Figure 3

Chromosome misalignment and incorrect kMT attachment in Zwint-1-knockdown oocytes.

(a) Oocytes in MetI (6 h after GVBD for Zwint-1-knockdown and 8 h after GVBD for control oocytes) were fixed and stained with anti-tubulin antibodies, ACA and DAPI. Scale bar, 10 μm. (b) Metaphase plate width was determined by measuring the axis distance between the two lines at the edges of the DNA. Data are mean ± SEM from three independent experiments with the indicated number of oocytes shown above the bars (*p < 0.0001). (c) Control or Zwint-1-knockdown oocytes expressing histone H2B-mCherry were visualized by time-lapse microscopy. Snapshot images from a representative movie are shown. The indicated number of oocytes has been analyzed in three independent experiments. Scale bar, 20 μm. Note that the PBE was accelerated and chromosomes were misaligned in Zwint-1-knockdown oocytes. (d) Oocytes in MetII stage were cultured with 200 μM monastrol for 2 h and chromosome spreads were performed. Arrows indicate single chromatids enlarged.
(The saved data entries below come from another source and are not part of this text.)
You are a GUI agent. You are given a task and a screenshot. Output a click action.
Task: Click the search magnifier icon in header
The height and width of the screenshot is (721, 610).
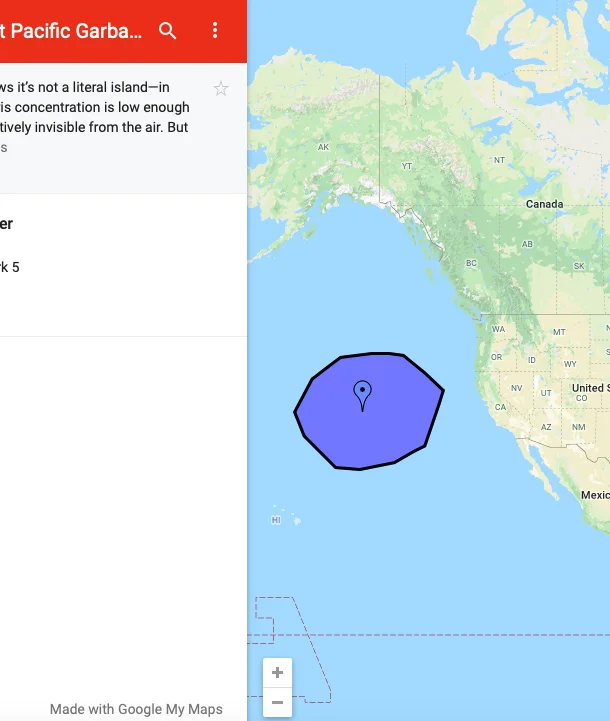(x=168, y=31)
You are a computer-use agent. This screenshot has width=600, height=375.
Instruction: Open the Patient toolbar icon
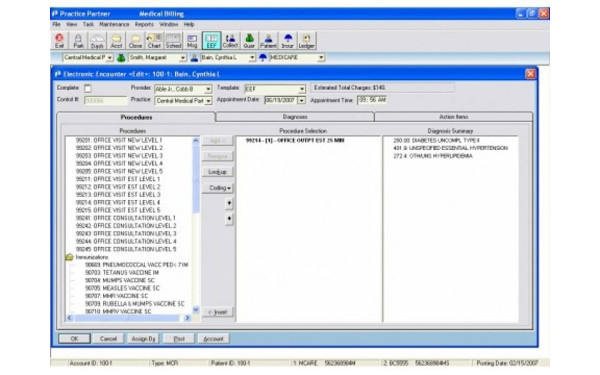[x=268, y=41]
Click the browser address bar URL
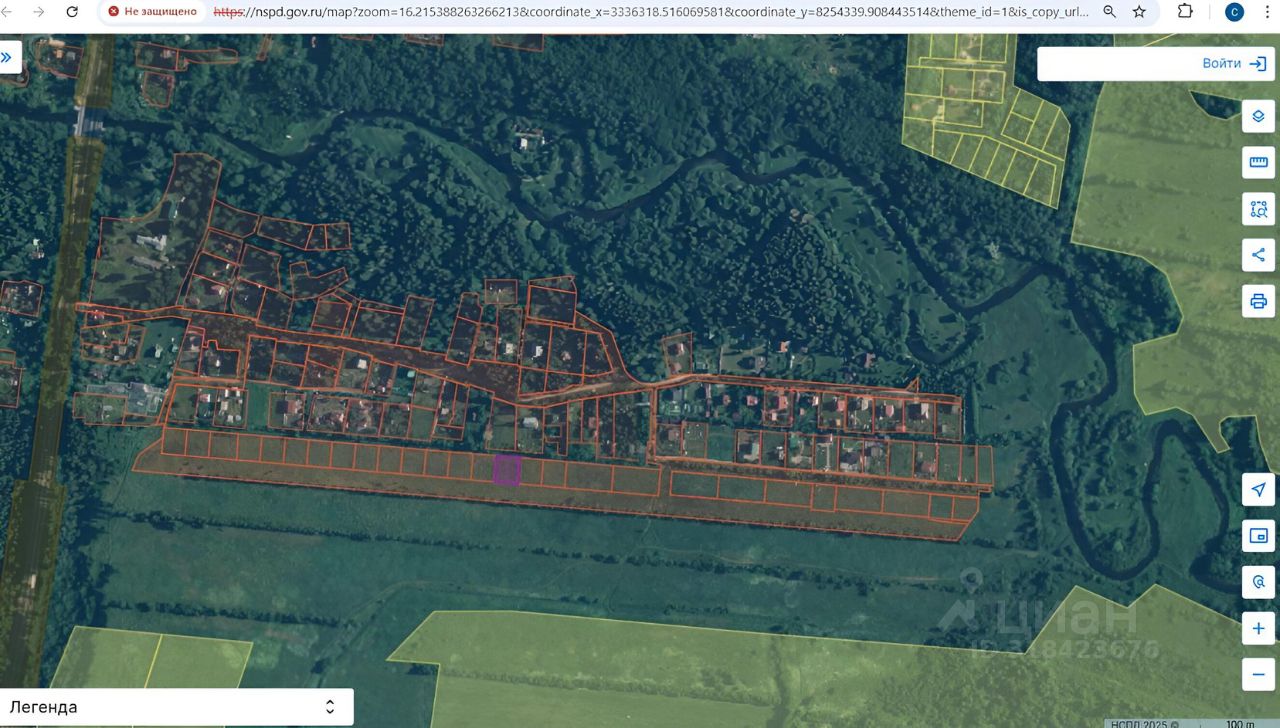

Scale bar, 10 μm. Quantification of aneuploidy is shown in the right panel. Data are mean ± SEM from three independent experiments (*p = 0.0002). The number of oocytes analyzed is shown above the bars. (e) Oocytes were cold-treated and stained with anti-tubulin antibodies and ACA at 8 h after GVBD for control and 6 h after GVBD for Zwint-1 knockdown. The area outlined in the white line is enlarged in the right panel. The arrow head indicates an unattached kinetochore. Scale bar, 10 μm. The unattached kinetochores were quantified in the right panel. Data are mean ± SEM from three independent experiments. The number of oocytes analyzed is shown above the bars (*p = 0.0001).